De nombreux militants, parmi lesquels la Conseillère Régionale de la Région Lorraine Solange Ducamin ou Claude Leclerc de la Région PACA se sont plongés, le temps d’un atelier, à la frontière de la science-fiction.
A la croisée des disciplines telles que la Géologie, la Tectonique des plaques ou la Thermo-dynamique, les participants ont bénéficié d’une analyse des risques du site d’enfouissement de Bure.
Alors que le rapport Bataille/Buraux de l’Office Parlementaire des Choix Scientifiques souligne les contraintes liées au Développement Durable, , on se félicite que les Verts bénéficient d’informations claires.
L’option de Bure est dangereuse. La radioactivité dégagée -sous forme de gaz par exemple, par les déchets peut remonter à la surface à travers différents phénomènes :
D’abord, "la zone de transposition" (la zone de stockage) est au centre d’un périmètre délimité par trois failles tectoniques : le Fossé de Gondecourt, le Fossé de Joinville et le Fossé de la Marne. Cette zone n’est pas à l’abrit de séismes comme se le rappellent les habitant de Saint-Dié où un séisme s’est produit en 2004.
Située à 500 m. de profondeur, la zone de stockage est constituée d’argiles moins compactes. La pression géostatique (profondeur X densité moyenne, pour les puristes !) se conjugue à l’instabilité produite par le forage qui introduit un déséquilibre dans une cavité creusée qui s’effondrera sur elle-même.
Et que pensez de la "réversibilité" (c’est à dire la capacité de récupérer les déchets nucléaires) si un ébboulement survenait ? Sans compter que les matériaux de sotckage de déchets (des verres) ne seraient plus étanches à partir de 300 ans (quand les radiations durent au minimum des milliers d’années !).
Comme l’indique le résumé d’un colloque réalisé par l’ANDRA (14-18 mars 2005), intitulé Clays in Natural & Engineered barriers for radiactive waste confinement, il n’existe pas de COUCHES GEOLOGIQUES PERMEABLES. Les molécules radioactives ont tendance à remonter à la surface, conduites par les gazs ou les liquides que s’échanges les couches géologiques.
La conclusion est évidente.
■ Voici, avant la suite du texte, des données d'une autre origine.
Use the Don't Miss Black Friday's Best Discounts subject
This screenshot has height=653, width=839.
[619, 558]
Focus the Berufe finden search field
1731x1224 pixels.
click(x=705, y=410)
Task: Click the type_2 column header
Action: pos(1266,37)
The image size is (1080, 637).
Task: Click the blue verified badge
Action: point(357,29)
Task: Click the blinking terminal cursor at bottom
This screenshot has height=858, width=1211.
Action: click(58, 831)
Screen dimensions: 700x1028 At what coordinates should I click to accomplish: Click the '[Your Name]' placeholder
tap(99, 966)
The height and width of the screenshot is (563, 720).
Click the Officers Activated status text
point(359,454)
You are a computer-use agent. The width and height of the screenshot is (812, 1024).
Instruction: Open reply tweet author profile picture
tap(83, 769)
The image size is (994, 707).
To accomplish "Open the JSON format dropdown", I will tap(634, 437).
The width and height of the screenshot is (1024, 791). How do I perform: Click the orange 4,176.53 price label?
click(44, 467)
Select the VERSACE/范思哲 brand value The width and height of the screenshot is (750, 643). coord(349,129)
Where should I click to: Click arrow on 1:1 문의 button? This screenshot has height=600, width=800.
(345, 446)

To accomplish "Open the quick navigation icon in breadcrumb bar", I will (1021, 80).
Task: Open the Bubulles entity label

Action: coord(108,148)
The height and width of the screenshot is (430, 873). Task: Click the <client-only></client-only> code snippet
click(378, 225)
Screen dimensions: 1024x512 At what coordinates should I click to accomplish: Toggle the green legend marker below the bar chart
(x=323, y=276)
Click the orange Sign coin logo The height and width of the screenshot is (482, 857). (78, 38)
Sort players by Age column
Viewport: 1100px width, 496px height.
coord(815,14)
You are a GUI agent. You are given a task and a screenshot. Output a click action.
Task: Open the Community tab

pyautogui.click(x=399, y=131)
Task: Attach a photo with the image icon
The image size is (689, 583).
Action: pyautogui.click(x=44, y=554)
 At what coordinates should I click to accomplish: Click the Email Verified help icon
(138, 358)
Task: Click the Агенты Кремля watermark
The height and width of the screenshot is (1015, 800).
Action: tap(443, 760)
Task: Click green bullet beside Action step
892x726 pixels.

En attendant l’arrêt du nucléaire civil qui sera remplacé par les économies d’énergies et les énergies renouvelables, seul le stockage dit de "sub-surface" est possible, sur le site même des centrales.
Comme l’a également rappelé Marie Anne Isler Beguin, il n’est également pas pensable de stocker des déchets dangereux dans des pays tiers comme certains responsables de l’Union européenne et de pays récipiendaires (la Russie, par exemple) y pensent.